Recensioni

Partiti dal Canada come molti loro compatrioti, gli Ought sono l’ennesima band nata all’ombra della foglia d’acero a conquistare il resto del mondo. Fuoco feniceo nato dalle ceneri del post-punk, sulle quali è ricaduta una tradizione arty che va dai Television ai Talking Heads passando per i Fall e i Pavement, il quartetto di ventenni ha sciorinato negli appena sei anni di attività ben due album e svariati Ep. Se già dal loro primo anelito di vita, un Ep appunto del 2012, le coordinate erano ben chiare, è grazie a More Than Any Other Day e Sun Coming Down che la forza del gruppo si affina stendendosi su veri e propri happening musicali sapientemente catturati in presa diretta. In mezzo una parentesi solista del carismatico cantante e autore dei testi Tim Darcy, un irrequieto viveur decadente che salmodia e dirige cavalcate rock (New Calm Pt.2) dissipando i suoi dubbi esistenziali in amare prese di coscienza dei vuoti comunicativi nei quali ricadiamo quotidianamente (Beautiful Blue Sky).
Quel mondo conquistato a colpi di live intensi e accattivanti e interviste sempre interessanti e che offrono stimoli letterari e spunti di riflessione, viene stipato nella sala prove degli Ought.
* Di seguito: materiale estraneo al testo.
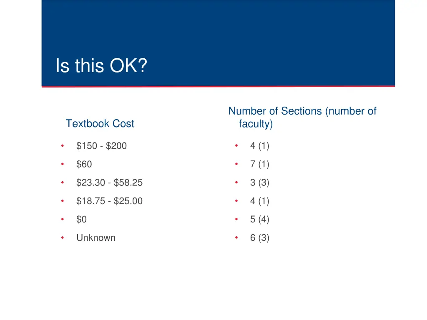The image size is (427, 320).
Task: Click the "$18.75 - $25.00" cost range
Action: pyautogui.click(x=109, y=201)
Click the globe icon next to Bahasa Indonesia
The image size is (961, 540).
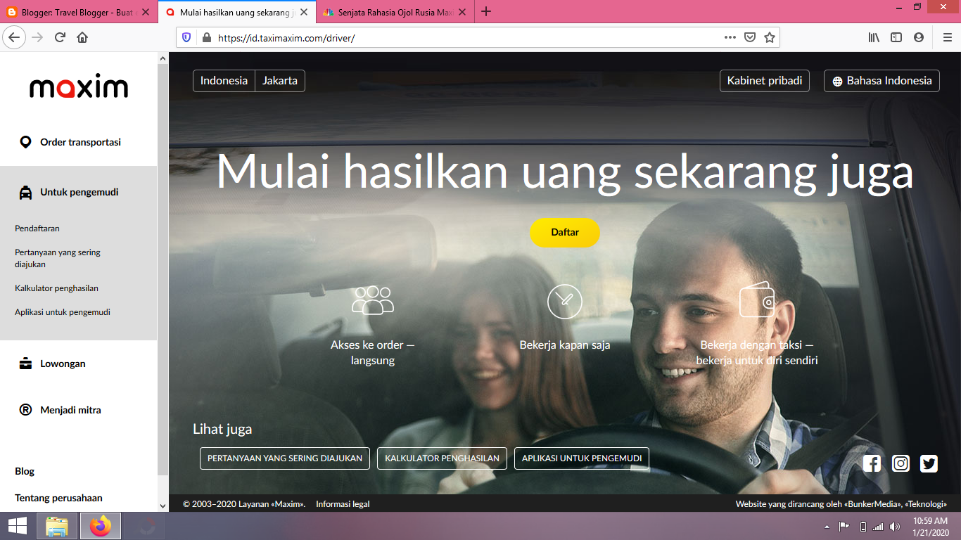(837, 80)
Room Inside The World è l’essenza del gruppo, il risultato di un processo di quadratura che ha accorciato i brani con una sapiente verniciata pop, senza tralasciare l’atteggiamento intellettuale a là Velvet Underground. Il nemico da combattere è l’apatia, l’auspicio è un risveglio attraverso il quale tornare alla dignità di esseri umani critici e pensanti. Tutto anticipato e condensato dal video del singolo These 3 Things, in cui manichini, plastica, pelle ed emozioni in cellulosa vengono tritati da una monotonia che risulta allo stesso tempo tediosa e avvincente.
La mano di Nicolas Vernhes (già al lavoro con Animal Collective, Deerhunter e Dirty Projectors) ha certamente contribuito a rendere questo album una perfetta controparte sonora all’artwork ideato da Erin Lawlor: eleganti pennellate a toni foschi che possono essere morbide (Disgraced In America), irregolari (Dissasfectation), nitide (Desire) e poi, ancora, intimiste (Brief Shield) o sognanti, come la conclusiva Alice. Se nel precedente album notavamo il decadentismo sciorinato nelle «contaminazioni post-punk, echi di Sonic Youth e Wire, ma soprattutto un’attitudine in studio che ricorda lunghe sessioni in presa diretta dalla forte matrice live», adesso non possiamo far altro che applaudire all’occasione colta al balzo dagli Ought: intendere lo studio come un vero e proprio strumento, arricchendo e smussando di volta in volta l’essenza sonora della band. Room Inside The World mette da parte i furori chiaroscurali degli esordi e ci consegna un gruppo ambizioso e, soprattutto, sicuro di sé. Ancora una volta, bravi ragazzi.